Direction Cosines of the a line perpendicular to two lines If $\alpha' ,\beta' ,\gamma'$  and $\alpha'' ,\beta'' ,\gamma'' $  are the direction angles of two lines, we have to find $\alpha ,\beta ,\gamma $ such that they are the direction angles of a third line perpendicular to both.
MY SOLUTION
I understand there are three equations like this:


*

*$\sum \cos \alpha\cdot \cos \alpha ' = 0 $

*$\sum \cos \alpha\cdot \cos \alpha '' = 0 $

*$\sum \cos \alpha\cdot \cos \alpha    = 1 $


$$\begin{bmatrix}
\cos \alpha & \cos \beta & \cos \gamma\\
\cos \alpha' & \cos \beta'  & \cos \gamma' \\
\cos \alpha'' & \cos \beta''  & \cos \gamma''
\end{bmatrix}\begin{bmatrix}
\cos \alpha\\
\cos \beta\\
\cos\gamma
\end{bmatrix} 
= \begin{bmatrix}
0\\
0\\
1
\end{bmatrix}$$
By Cramer's rule, I arrive at:
$$\cos \alpha = \frac{\cos \beta'}{\cos \beta' \cos \gamma'' - \cos \beta'' \cos \gamma'}.$$
But the answer given is somewhat different, given as
$$\lambda \cdot \cos \alpha = \cos \beta' \cos \gamma'' - \cos \beta'' \cos \gamma'.$$
Where am I going wrong?
EDIT
The RHS should be $[1, 0, 0]^T$ rather than $[0, 0, 1]^T$ as pointed by Inquest.

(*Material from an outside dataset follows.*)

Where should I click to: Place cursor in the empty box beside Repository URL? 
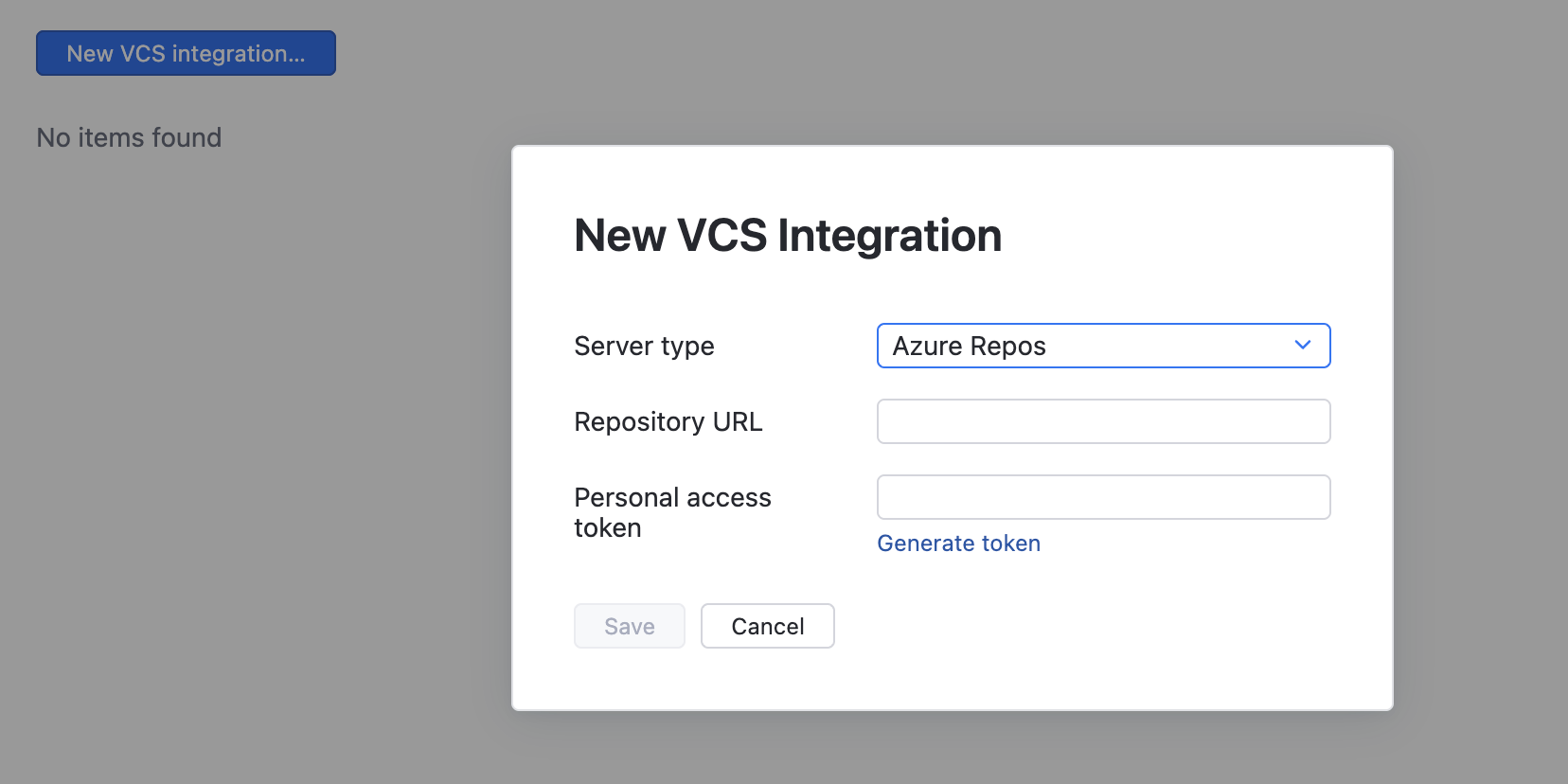(x=1103, y=421)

But my answer eludes me even more.
 A: $\def\ca{\cos\alpha}
\def\cb{\cos\beta}
\def\cc{\cos\gamma}
\def\l{\lambda}
\def\det{\mathrm{det}\,}
\def\VA{{\bf A}}$Let 
$$A = \left(\begin{array}{ccc}
\ca & \cb & \cc \\
\ca' & \cb' & \cc' \\
\ca'' & \cb'' & \cc''
\end{array}\right).$$
Denote the $i$th row by $\VA_i$ and let $\l = \det A$. 
Then $|\l|$ is the volume of the parallelepiped defined by $\VA_1$, $\VA_2$, and $\VA_3$.
Since $\VA_1$ is perpendicular to the other vectors and has unit magnitude, $|\l|$ is the area of the parallelogram defined by the vectors
$\VA_2$ and $\VA_3$.
Therefore, $|\l| = \sin\theta$, where $\theta$ is the angle between the two vectors.
Note in particular that $|\l|$ does not depend on $\alpha$, $\beta$, or $\gamma$.
This argument could be written to avoid the terminology of vectors, but it would be cumbersome.
By Cramer's rule
$$\begin{eqnarray*}
\ca &=& \frac{%
\left|\begin{array}{ccc}
1 & \cb & \cc \\
0 & \cb' & \cc' \\
0 & \cb'' & \cc''
\end{array}\right|}{%
\left|\begin{array}{ccc}
\ca & \cb & \cc \\
\ca' & \cb' & \cc' \\
\ca'' & \cb'' & \cc''
\end{array}\right|}
\end{eqnarray*}$$
and so 
$$\ca = \frac{1}{\l}(\cb'\cc''-\cb''\cc').$$
A: In problems like this vector cross product works nicely.
Recall that cross product of two vectors gives a vector perpendicular to both

You can take
$$a=(\cos \alpha',\cos \beta',\cos \gamma')$$
$$b=(\cos \alpha'',\cos \beta'',\cos \gamma'')$$
$$c=(\lambda\cos \alpha,\lambda\cos \beta,\lambda\cos \gamma)$$
(here $\lambda$ is just some constant dependent on $\theta$)
and then take $$c=a\times b$$
Evaluate the determinant and you get answer immediately.
Also if you have any doubt take a look at wiki page of Vector cross product.